Actors and products in species concepts
Wayne Maddison & Jeannette Whitton
Biological diversity is not a continuous cloud of variation, but rather appears strongly bundled into clusters of organisms notably alike in their genes, structures and ecology. This is enough to justify the working taxonomist's pragmatic approximations of species, but to play fruitful and precise roles in biology, these units need to match important components in our evolutionary or ecological models — they need to be actors in, or notable products of, nature's processes. For example, in our models of evolutionary process, a genetic community (e.g., an interbreeding population) acts as a unit, having stochastically-predictable behaviour that produces particular patterns of genetic diversity. In phylogenetic biology, minimal monophyletic groups are products of evolution that serve as building blocks for our historical reconstruction. These (and other process-relevant units) yield concepts of species that can each play a central role in our understanding of how life functions or is structured, but each might lead to different delimitations of groups of individuals. The degree of this discordance is poorly characterized, but to the extent that it arises from differing interests of biologists, it is not easily resolved.
There is a second sense of discordance: contradictions among patterns pertinent to a single species concept. This is especially evident in concepts that define species as outcomes of an evolutionary process, either as fragments of a realized history (e.g., minimal monophyletic groups), or stepping even further toward operationalism, as sets of individuals sharing features. Incomplete lineage sorting can cause different genetic loci to show contradictory patterns as they descend within genetic communities, yielding a discordance among genes that makes simple pattern-based species concepts either ambiguous or arbitrary. Under alternative concepts that view species as actors in a model of process, such tangled outcomes may complicate our inference, but they do not necessarily compromise the discreteness of the species themselves — discrete evolutionary actors can produce tangled patterns.

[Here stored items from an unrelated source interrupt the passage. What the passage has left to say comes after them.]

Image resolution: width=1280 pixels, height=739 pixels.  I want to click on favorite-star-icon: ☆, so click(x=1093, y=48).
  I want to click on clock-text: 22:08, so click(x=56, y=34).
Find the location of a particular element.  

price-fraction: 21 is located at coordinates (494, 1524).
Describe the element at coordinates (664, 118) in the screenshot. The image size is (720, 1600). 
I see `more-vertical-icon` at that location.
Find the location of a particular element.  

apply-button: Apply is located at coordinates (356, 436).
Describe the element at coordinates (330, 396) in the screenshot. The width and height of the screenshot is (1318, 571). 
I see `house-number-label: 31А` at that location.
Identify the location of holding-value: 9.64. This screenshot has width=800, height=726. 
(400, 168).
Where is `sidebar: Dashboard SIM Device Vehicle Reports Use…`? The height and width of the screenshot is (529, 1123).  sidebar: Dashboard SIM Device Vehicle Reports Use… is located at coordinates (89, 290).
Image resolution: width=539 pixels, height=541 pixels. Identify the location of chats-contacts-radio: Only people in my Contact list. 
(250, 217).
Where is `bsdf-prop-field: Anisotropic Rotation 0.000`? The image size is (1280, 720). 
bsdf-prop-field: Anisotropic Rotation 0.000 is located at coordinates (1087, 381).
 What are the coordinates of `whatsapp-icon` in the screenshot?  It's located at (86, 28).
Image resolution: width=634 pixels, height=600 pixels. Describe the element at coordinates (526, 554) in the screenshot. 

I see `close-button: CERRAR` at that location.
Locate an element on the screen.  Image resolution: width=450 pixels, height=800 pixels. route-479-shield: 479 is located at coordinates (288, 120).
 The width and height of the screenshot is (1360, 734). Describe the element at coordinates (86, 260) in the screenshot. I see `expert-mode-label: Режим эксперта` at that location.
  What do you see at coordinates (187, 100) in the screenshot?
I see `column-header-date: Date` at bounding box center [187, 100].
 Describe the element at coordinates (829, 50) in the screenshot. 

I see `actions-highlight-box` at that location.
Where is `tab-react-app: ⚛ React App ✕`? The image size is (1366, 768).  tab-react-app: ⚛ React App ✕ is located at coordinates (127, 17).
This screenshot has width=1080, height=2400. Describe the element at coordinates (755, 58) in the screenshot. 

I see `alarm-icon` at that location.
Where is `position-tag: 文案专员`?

Should species be actors in a model of process (i.e., the causes), helping to explain our observations of phenotypic diversity, or should they be the products (i.e., the effects), to be explained by our models? Regardless of our decision, the varied (and important) concepts can be used regardless, with different labels, in their respective domains. Applying the taxonomist's pragmatism to the theorists' modelling, one could seek a single umbrella species concept with the largesse to accommodate several more precise ones, but the units so defined would likely not serve precisely enough in models and explanations, either as actors or products.